WORK TO COMPLETE -
Give back exactly the lines running from the line with "Policial (51, 2300)" to the end of the entries, and only those lines.

Stored data entries

··········

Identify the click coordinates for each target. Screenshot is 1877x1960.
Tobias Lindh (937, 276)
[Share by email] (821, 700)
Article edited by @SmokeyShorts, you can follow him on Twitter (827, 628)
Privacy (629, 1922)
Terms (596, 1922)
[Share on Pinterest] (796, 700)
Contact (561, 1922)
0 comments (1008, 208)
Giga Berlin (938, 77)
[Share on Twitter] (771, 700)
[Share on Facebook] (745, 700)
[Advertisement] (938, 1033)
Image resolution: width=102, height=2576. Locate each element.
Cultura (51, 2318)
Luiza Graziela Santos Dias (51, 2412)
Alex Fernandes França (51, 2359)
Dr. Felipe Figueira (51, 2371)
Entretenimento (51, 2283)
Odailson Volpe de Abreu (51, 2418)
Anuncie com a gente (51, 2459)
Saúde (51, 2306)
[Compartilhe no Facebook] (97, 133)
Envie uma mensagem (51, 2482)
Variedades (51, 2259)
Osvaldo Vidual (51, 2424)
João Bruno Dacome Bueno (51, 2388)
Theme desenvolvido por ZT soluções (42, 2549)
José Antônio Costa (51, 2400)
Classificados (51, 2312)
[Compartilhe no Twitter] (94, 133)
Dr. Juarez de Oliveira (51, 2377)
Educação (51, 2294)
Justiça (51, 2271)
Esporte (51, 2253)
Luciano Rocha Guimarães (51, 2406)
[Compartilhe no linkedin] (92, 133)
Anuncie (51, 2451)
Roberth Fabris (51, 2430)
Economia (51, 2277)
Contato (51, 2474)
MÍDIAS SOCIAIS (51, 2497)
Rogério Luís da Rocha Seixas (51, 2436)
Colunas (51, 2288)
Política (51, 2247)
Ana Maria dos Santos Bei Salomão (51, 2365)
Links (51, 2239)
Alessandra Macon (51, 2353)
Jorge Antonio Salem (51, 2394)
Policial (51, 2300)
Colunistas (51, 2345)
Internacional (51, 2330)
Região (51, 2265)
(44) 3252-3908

··········

EXPECTED OUTPUT -
Policial (51, 2300)
Colunistas (51, 2345)
Internacional (51, 2330)
Região (51, 2265)
(44) 3252-3908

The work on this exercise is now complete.